PROVIDED TEXT:
BEGIN
A Cup Of Tea A Day, Keeps Dementia Away
Daily consumption of a cup of tea can significantly reduce a person's risk of developing neurocognitive disorders in late life, researchers at the National University of Singapore said
- A daily cup of tea can reduce the risk of dementia
- Recommended especially for those with genetic predisposition
- Any type of tea could produce the same results
Drinking a cup of tea daily can reduce the risk of dementia, especially in those who are genetically predisposed to the debilitating disease, a new study has claimed. The study involving 957 Chinese seniors aged 55 years or older found that regular consumption of tea lowers the risk of cognitive decline in the elderly by 50 per cent, while those genetically at risk of Alzheimer’s disease may experience a reduction in cognitive impairment by up to 86 per cent.
Researchers at National University of Singapore (NUS) also discovered that the neuroprotective role of tea consumption on cognitive function is not limited to a particular type of tea – so long as the tea is brewed from tea leaves, such as green, black or oolong tea.
END
RAW DATA:
BEGIN
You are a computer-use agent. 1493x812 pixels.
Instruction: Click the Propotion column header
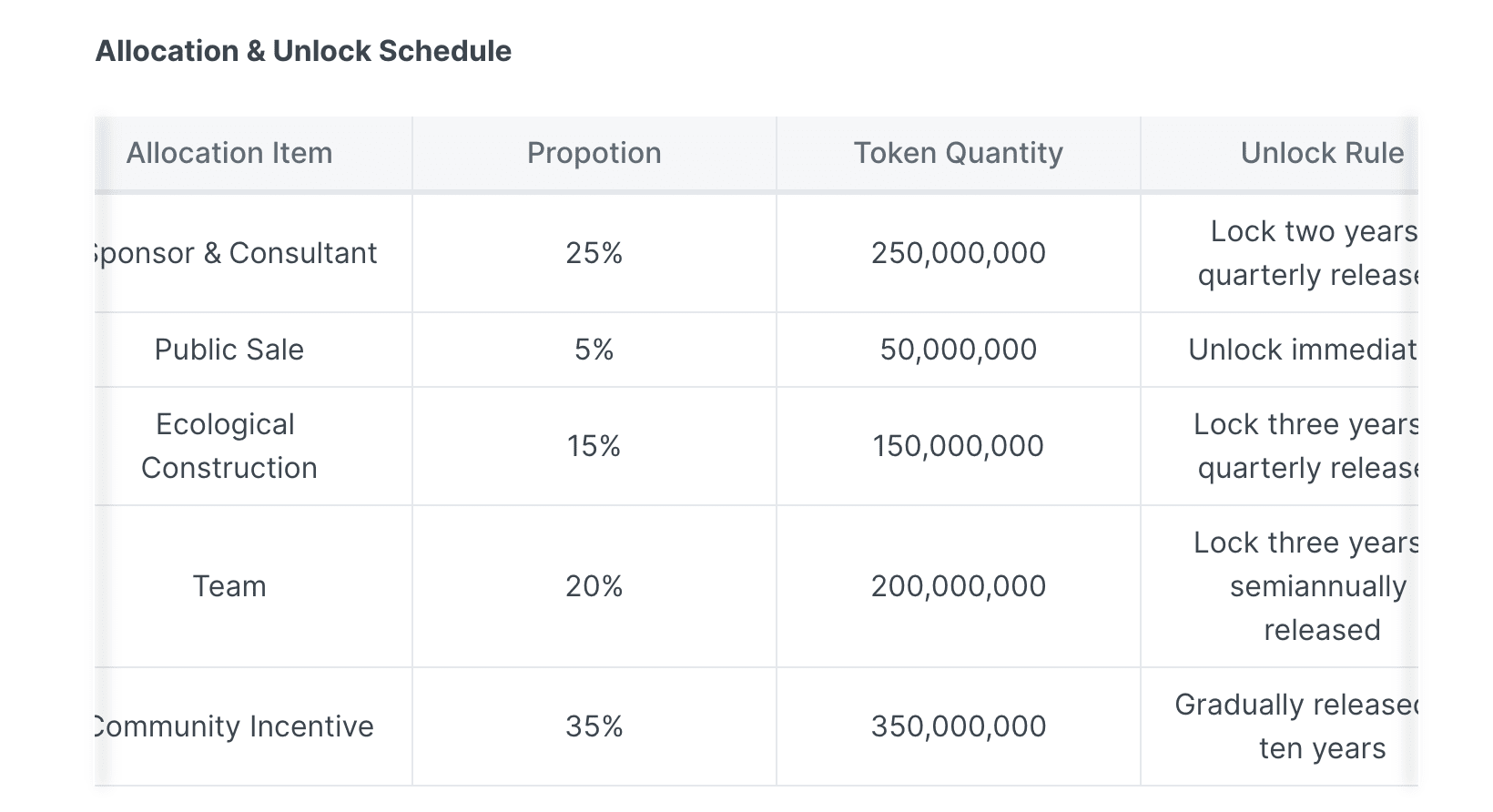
END
USING THE INFORMATION:
1: Decide whether each statement below agrees with the article on tea and dementia. Answer yes or no for each, and quote the article's deciding words. (a) The study's participants were 957 Chinese seniors aged 55 years or older. (b) The protective effect was found only with green tea. (c) People genetically at risk of Alzheimer's disease may see cognitive impairment reduced by up to 86 per cent.
2: Retype the part of the article on tea and dementia between "A Cup Of Tea A" and "86 per cent.", inclusive.

TASK SOLUTIONS:
1:
(a) Yes: "The study involving 957 Chinese seniors aged 55 years or older"
(b) No: "the neuroprotective role of tea consumption on cognitive function is not limited to a particular type of tea"
(c) Yes: "those genetically at risk of Alzheimer’s disease may experience a reduction in cognitive impairment by up to 86 per cent"

2:
A Cup Of Tea A Day, Keeps Dementia Away
Daily consumption of a cup of tea can significantly reduce a person's risk of developing neurocognitive disorders in late life, researchers at the National University of Singapore said
- A daily cup of tea can reduce the risk of dementia
- Recommended especially for those with genetic predisposition
- Any type of tea could produce the same results
Drinking a cup of tea daily can reduce the risk of dementia, especially in those who are genetically predisposed to the debilitating disease, a new study has claimed. The study involving 957 Chinese seniors aged 55 years or older found that regular consumption of tea lowers the risk of cognitive decline in the elderly by 50 per cent, while those genetically at risk of Alzheimer’s disease may experience a reduction in cognitive impairment by up to 86 per cent.